Provided passage
>> Start
I have this thing that happens on a random and semi-regular basis. When it occurs it stimulates in my brain a pause and reflect moment, or series of moments, in my general flow of things. Unlike astrology or the Tarot, which at times speak directly and a bit eerily to my personal current event notables, my occasional recognition of the coincidence of words has yet to reveal anything of significance other than the basic fact that it has happened at all. Generally this occurs through two separate actions which usually involve reading the printed word while simultaneously hearing it spoken from a source not connected with the material being read. This does not happen while reading books, as I find pretty much any noise during that exercise to be a distraction from the page and I try to keep that to a minimum. Reading magazines or unsolicited advertisements from the American Association of Retired People can be accompanied by radio, stereo or television noise without problems in perception. Actually a portion of that last sentence is not true. Any piece of mail with any indication on the outside of having anything to do with the AARP gets crumpled, burned and run over in the parking lot with my truck, but only if the dogs haven’t torn it to shreds when I hand it to them while insisting they find the mouse that is inside. Again, I will have to apologize for making some of that last sentence partially out of utter fabrication. You can use your imagination to decipher where the truth lies, or where the lies masqueraded as the truth.
>> End
Dataset rows:
>> Start
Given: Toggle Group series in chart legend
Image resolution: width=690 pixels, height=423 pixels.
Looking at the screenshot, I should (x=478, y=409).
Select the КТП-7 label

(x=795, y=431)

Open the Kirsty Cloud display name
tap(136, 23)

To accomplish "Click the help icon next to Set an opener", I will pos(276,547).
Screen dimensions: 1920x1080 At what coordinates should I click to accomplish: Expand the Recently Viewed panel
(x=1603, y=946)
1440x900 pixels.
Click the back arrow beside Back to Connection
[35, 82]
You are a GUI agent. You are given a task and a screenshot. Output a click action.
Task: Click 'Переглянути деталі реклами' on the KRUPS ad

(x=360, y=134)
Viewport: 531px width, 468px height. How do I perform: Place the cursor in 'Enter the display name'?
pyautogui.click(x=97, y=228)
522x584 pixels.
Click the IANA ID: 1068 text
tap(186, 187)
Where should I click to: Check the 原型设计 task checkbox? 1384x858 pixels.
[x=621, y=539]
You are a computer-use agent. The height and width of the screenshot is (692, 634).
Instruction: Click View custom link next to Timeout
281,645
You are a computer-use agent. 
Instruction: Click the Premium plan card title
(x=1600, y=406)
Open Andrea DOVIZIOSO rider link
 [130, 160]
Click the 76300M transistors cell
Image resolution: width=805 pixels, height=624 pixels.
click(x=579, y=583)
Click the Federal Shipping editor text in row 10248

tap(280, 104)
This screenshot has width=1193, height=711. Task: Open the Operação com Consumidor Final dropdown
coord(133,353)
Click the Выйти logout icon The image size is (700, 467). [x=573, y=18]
>> End
Work to do
1/ Summarize the essay on word coincidences in two sentences.
2/ Proceed with the essay on word coincidences from the point at which it stops.
The records were drawn from a separate source.

Responses to the exercise
1/ The writer describes an occasional experience of reading a printed word while hearing the same word spoken by an unrelated source, which prompts a moment of reflection but has revealed nothing significant beyond the fact that it happened. This does not occur with books, since noise distracts from reading, but it can occur with magazines or AARP advertisements read alongside radio, stereo or television, although the writer then admits that parts of the account of AARP mail are fabricated.

2/
I wasn’t going to write about this phenomenon prior to getting almost all the way through the second stage of the Tour de France this morning, when it happened again. The convergence this time was self contained in the audio and video coming from the television set. Veteran cycling commentators Phil Liggett and Paul Sherwen were having one of their many back-and-forths about one of the sprinters making waves in the day’s stage. The object of their discussion was one Matthew Goss, an Australian cyclist on the newly formed, Australian based pro team, Orica- Green Edge. I can’t remember which one it was- Phil or Paul- who spoke the name "Matt Goss", but as they did the camera following the race from the helicopter/bird’s eye view panned onto a building along the race route in the Belgian town of Seraing and briefly passed by what was apparently the name of the business housed inside. What appeared on the building in block letters on a small part of the TV screen was MAT OSS, which caused both Wendy and myself to pause and look at each other and say almost in unison- that was interesting. But as with all of these convergences, it didn’t really seem to go beyond being something curious. Mr. Goss did not win the stage, or do anything else of extraordinary significance that day. Perhaps this was because his TG was missing, but I don’t want to speculate on what that might have been.

Sometimes this happens across a broader range of media platforms and longer periods of time. I am thinking most recently of a day that contained its own weird theme. It all began with what has become one of my favorite protest pictures which I came across posted on the Facebooks. It was a guy and a placard on a stick, and the words on it read:

What do we want?

Time Travel!

When do we want it?

That’s irrelevant!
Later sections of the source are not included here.